- [The data]:
----------------------------------------
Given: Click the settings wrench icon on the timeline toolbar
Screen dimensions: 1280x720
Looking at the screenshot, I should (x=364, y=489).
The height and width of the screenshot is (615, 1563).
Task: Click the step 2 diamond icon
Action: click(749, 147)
----------------------------------------
- [What is required]: Reproduce the material in full. Keep it identical to the original.

- [Written answer]:
Given: Click the settings wrench icon on the timeline toolbar
Screen dimensions: 1280x720
Looking at the screenshot, I should (x=364, y=489).
The height and width of the screenshot is (615, 1563).
Task: Click the step 2 diamond icon
Action: click(749, 147)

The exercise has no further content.